▸ Opdracht
Zet de rijen vanaf de regel met "Click parking P" tot en met het einde van de rijen om in een JSON-lijst van strings, één string per regel en zonder lege regels. Laat de afbeeldingen weg uit je antwoord.

▸ Gegevens
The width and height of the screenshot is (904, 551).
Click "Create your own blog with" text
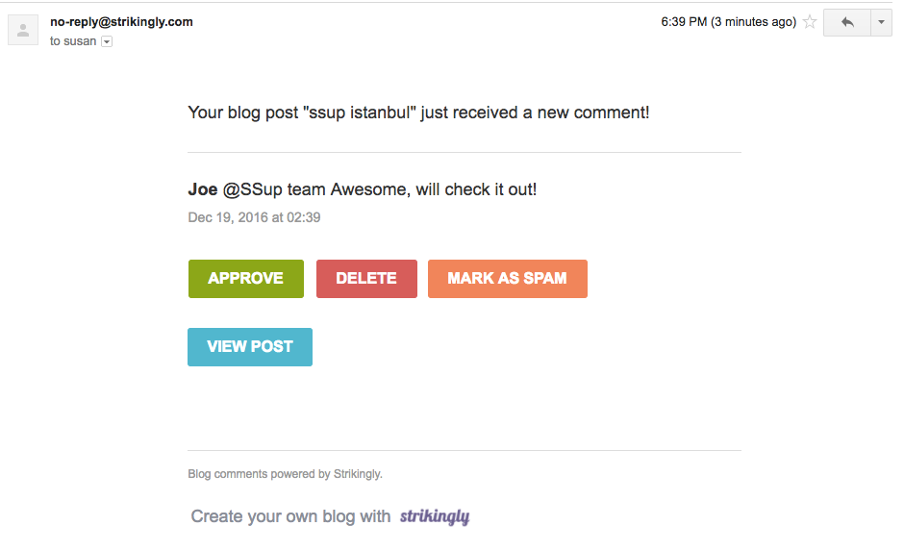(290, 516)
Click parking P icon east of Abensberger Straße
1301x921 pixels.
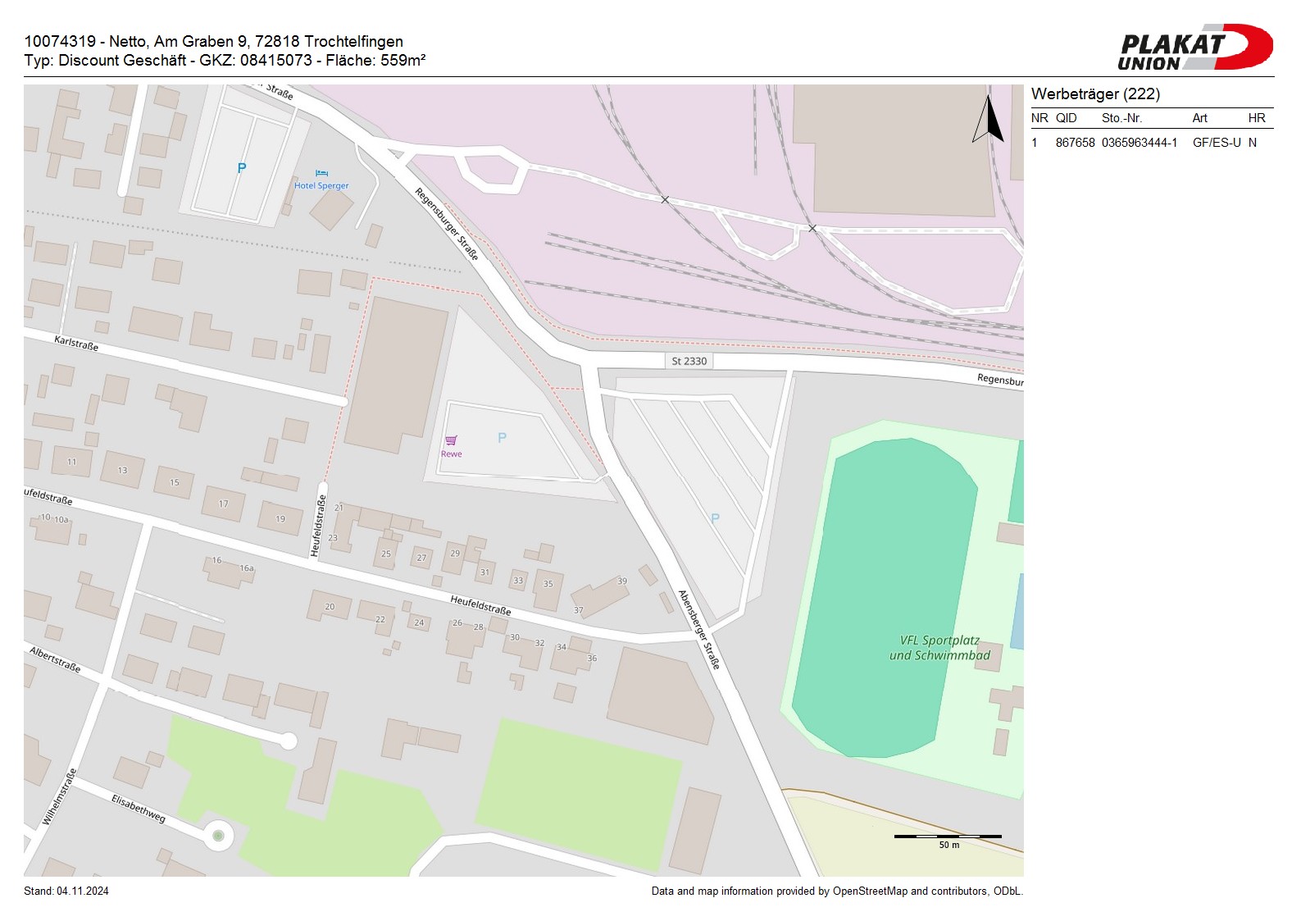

▸ Antwoord
[
  "Click parking P icon east of Abensberger Straße",
  "1301x921 pixels."
]